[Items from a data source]
:::::
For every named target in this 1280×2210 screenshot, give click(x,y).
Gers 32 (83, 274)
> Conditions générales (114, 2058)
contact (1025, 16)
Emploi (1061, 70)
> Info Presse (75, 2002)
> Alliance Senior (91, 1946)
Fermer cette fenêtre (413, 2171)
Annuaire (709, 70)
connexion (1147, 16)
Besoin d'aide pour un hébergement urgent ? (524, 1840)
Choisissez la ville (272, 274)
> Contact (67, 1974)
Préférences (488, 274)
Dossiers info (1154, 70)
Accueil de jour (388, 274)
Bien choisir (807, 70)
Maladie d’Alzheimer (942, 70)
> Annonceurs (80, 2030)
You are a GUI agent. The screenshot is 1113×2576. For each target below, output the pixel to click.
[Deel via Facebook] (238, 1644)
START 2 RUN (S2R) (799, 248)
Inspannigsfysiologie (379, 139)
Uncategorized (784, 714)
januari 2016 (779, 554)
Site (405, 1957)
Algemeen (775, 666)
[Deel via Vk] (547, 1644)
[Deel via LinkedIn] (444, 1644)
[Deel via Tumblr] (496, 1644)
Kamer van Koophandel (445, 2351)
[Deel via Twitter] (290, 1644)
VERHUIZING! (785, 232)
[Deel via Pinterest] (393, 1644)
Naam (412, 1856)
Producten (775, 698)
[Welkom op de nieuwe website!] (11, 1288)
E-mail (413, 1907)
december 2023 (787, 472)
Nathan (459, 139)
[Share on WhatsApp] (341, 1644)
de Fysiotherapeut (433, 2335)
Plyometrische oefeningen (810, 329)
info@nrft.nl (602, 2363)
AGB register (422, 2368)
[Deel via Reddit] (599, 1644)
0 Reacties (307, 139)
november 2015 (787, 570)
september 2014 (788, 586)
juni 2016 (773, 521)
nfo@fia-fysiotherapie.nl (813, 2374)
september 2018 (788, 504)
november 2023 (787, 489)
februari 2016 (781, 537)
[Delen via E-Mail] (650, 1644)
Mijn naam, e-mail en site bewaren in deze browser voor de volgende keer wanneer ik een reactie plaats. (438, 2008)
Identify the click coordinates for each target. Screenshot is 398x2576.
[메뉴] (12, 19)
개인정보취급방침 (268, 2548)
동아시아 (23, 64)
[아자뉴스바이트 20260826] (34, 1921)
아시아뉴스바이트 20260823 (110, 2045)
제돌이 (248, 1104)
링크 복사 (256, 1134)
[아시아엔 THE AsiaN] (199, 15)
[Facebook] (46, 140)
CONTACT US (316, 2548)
:::::
■ **Work task**
All the data above must be copied again. Leave nothing out.

■ **Answer**
For every named target in this 1280×2210 screenshot, give click(x,y).
Gers 32 (83, 274)
> Conditions générales (114, 2058)
contact (1025, 16)
Emploi (1061, 70)
> Info Presse (75, 2002)
> Alliance Senior (91, 1946)
Fermer cette fenêtre (413, 2171)
Annuaire (709, 70)
connexion (1147, 16)
Besoin d'aide pour un hébergement urgent ? (524, 1840)
Choisissez la ville (272, 274)
> Contact (67, 1974)
Préférences (488, 274)
Dossiers info (1154, 70)
Accueil de jour (388, 274)
Bien choisir (807, 70)
Maladie d’Alzheimer (942, 70)
> Annonceurs (80, 2030)
You are a GUI agent. The screenshot is 1113×2576. For each target below, output the pixel to click.
[Deel via Facebook] (238, 1644)
START 2 RUN (S2R) (799, 248)
Inspannigsfysiologie (379, 139)
Uncategorized (784, 714)
januari 2016 (779, 554)
Site (405, 1957)
Algemeen (775, 666)
[Deel via Vk] (547, 1644)
[Deel via LinkedIn] (444, 1644)
[Deel via Tumblr] (496, 1644)
Kamer van Koophandel (445, 2351)
[Deel via Twitter] (290, 1644)
VERHUIZING! (785, 232)
[Deel via Pinterest] (393, 1644)
Naam (412, 1856)
Producten (775, 698)
[Welkom op de nieuwe website!] (11, 1288)
E-mail (413, 1907)
december 2023 (787, 472)
Nathan (459, 139)
[Share on WhatsApp] (341, 1644)
de Fysiotherapeut (433, 2335)
Plyometrische oefeningen (810, 329)
info@nrft.nl (602, 2363)
AGB register (422, 2368)
[Deel via Reddit] (599, 1644)
0 Reacties (307, 139)
november 2015 (787, 570)
september 2014 (788, 586)
juni 2016 (773, 521)
nfo@fia-fysiotherapie.nl (813, 2374)
september 2018 (788, 504)
november 2023 (787, 489)
februari 2016 (781, 537)
[Delen via E-Mail] (650, 1644)
Mijn naam, e-mail en site bewaren in deze browser voor de volgende keer wanneer ik een reactie plaats. (438, 2008)
Identify the click coordinates for each target. Screenshot is 398x2576.
[메뉴] (12, 19)
개인정보취급방침 (268, 2548)
동아시아 (23, 64)
[아자뉴스바이트 20260826] (34, 1921)
아시아뉴스바이트 20260823 (110, 2045)
제돌이 (248, 1104)
링크 복사 (256, 1134)
[아시아엔 THE AsiaN] (199, 15)
[Facebook] (46, 140)
CONTACT US (316, 2548)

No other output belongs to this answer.